The final figures also show the lowest rate of contractor deaths since the agency began tracking them in 1983, MSHA said. Five contractors died last year, down from 11 the previous year.
About 100 fewer coal mines were in operation last year, and the number of working miners fell from a decades-long high of 143,437 in 2011 to 137,650 last year. But MSHA says that's still the second-highest year for mining employment since 1984.
MSHA director Joe Main credits the improvements to tougher enforcement measures and to actions taken by industry.
"It's a job that's never done, as long as miners are getting injured, as long as miners are getting killed," he said. However, "I think we are moving in the right direction when you look at all the fundamental data that we have."
MSHA is also focused on internal improvements and on better education and outreach, he said.
Twenty workers died in accidents related to coal mining last year, the second-lowest number ever. The fatality rate was .0159 deaths per 200,000 hours worked, also the second-lowest ever recorded.
The rate of reported injuries at coal mines was 3.16 per 200,000 hours worked, a record low.

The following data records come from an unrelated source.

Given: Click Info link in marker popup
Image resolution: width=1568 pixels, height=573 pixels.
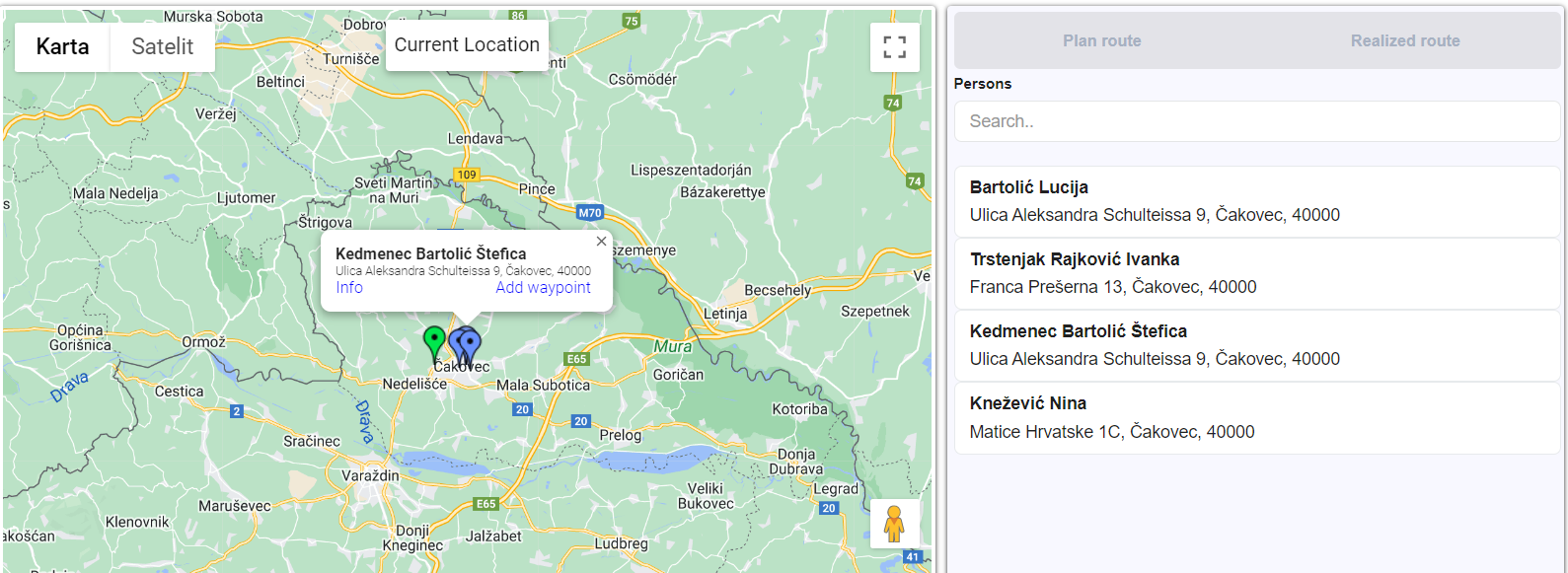Looking at the screenshot, I should (x=349, y=288).
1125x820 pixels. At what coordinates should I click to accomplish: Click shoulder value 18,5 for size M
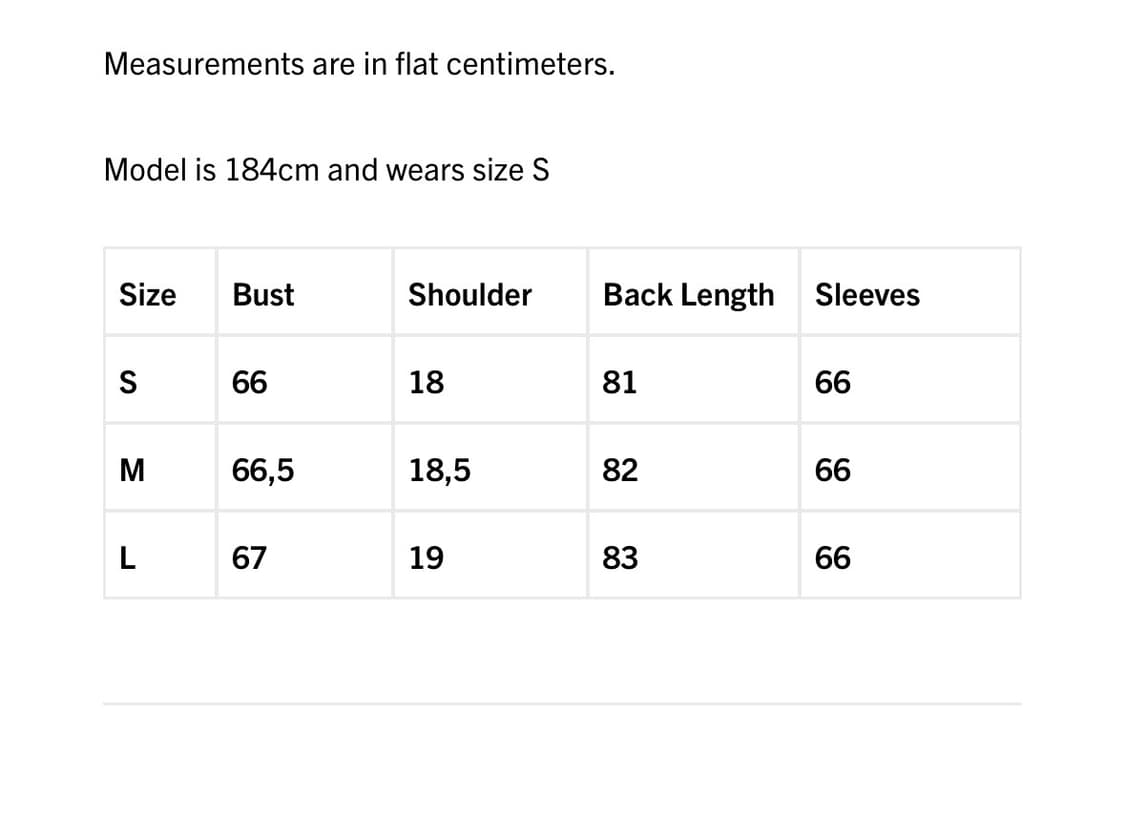tap(440, 470)
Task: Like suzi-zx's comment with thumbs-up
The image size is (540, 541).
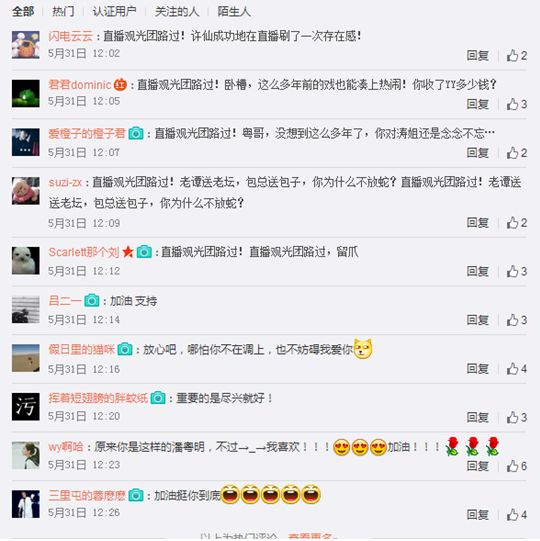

MSHA says the number of citations and orders at coal mines issued declined 15 percent, from 93,330 in 2011 to 79,250 last year.
In metal and nonmetal mining, MSHA said the record-low fatality rate for last year was .0079 deaths per 200,000 hours worked. Sixteen miners died in on-the-job accidents in those operations, tying 2011 results.
While the number of metal and nonmetal mines remained steady in 2012, the number of working miners increased from nearly 238,000 to more than 250,228 last year.
MSHA took several steps to improve its enforcement of safety regulations after the 2010 Upper Big Branch mine explosion killed 29 men in southern West Virginia. They include monthly impact inspections of problem mines and "Rules to Live By" issued last year.
"I do think there's a cultural change in the industry that's being driven by a lot of what we're doing," Main said. "Where there was everyone waiting for government to make you do something, we've now got some proactiveness. ... We hope it continues along this path."